Wealthy individuals may look to Ireland, Italy, Greece, France and Spain as alternatives, the source added.

“This type of tax regime encourages a fiscal nomadism where individuals move through these jurisdictions every few years, perhaps inclined to invest less than they would have if settled for a decade or more,” the source said.

Nevertheless, the UK’s private client advisors will be very busy in the next year.

Swift action could be beneficial if owners need to set up a trust, redomicile a business or make any other new plans to pass on generational wealth.

UK shipping accountants BDO said the changes are “significant”.

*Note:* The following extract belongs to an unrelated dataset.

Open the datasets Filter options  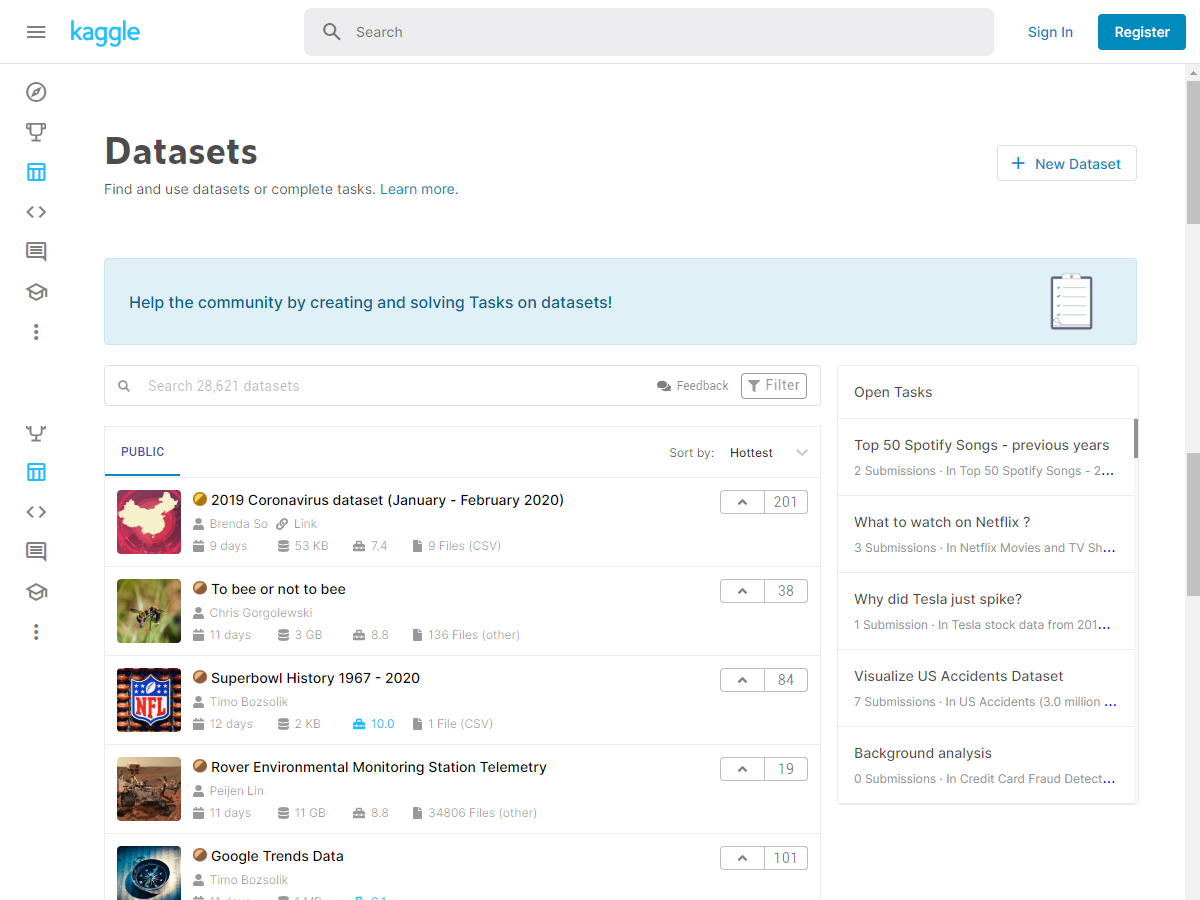[x=773, y=386]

Although there is a suggestion that the regime has been simplified, the rules will still produce a variety of scenarios with several layers of complexity, the firm added.

“The transitional provisions provide time for some individuals to arrange their affairs before the new rules take effect,” BDO said.

But the company is recommending current non-doms speak to an advisor without delay.

The status applies most typically to the London-based Greek shipping community, but tycoon John Fredriksen is also a resident.

Although the Greek presence has faded over the past two decades, it is still considered vibrant.

Big names

The cluster has included high-profile names such as AM Nomikos, the Samonas brothers, Lykiardopulo, George Logothetis and Seven Seas Maritime.

TradeWinds reported that the previous change in 2017 prompted some companies to move out.

It was commonly known that the Greek community in London tried to lobby the UK government both before and after the 2016 budget announcement.

Back then, a leading UK-based Greek shipowner, who asked not to be named, told TradeWinds: “Long-term residents of the UK have no other choice rather than say goodbye.”

It remains to be seen what effects the new rules will have but an exodus is considered unlikely in the short term.

As one Greek executive said of the attractions of London: “You can go to the restaurant without being recognised.”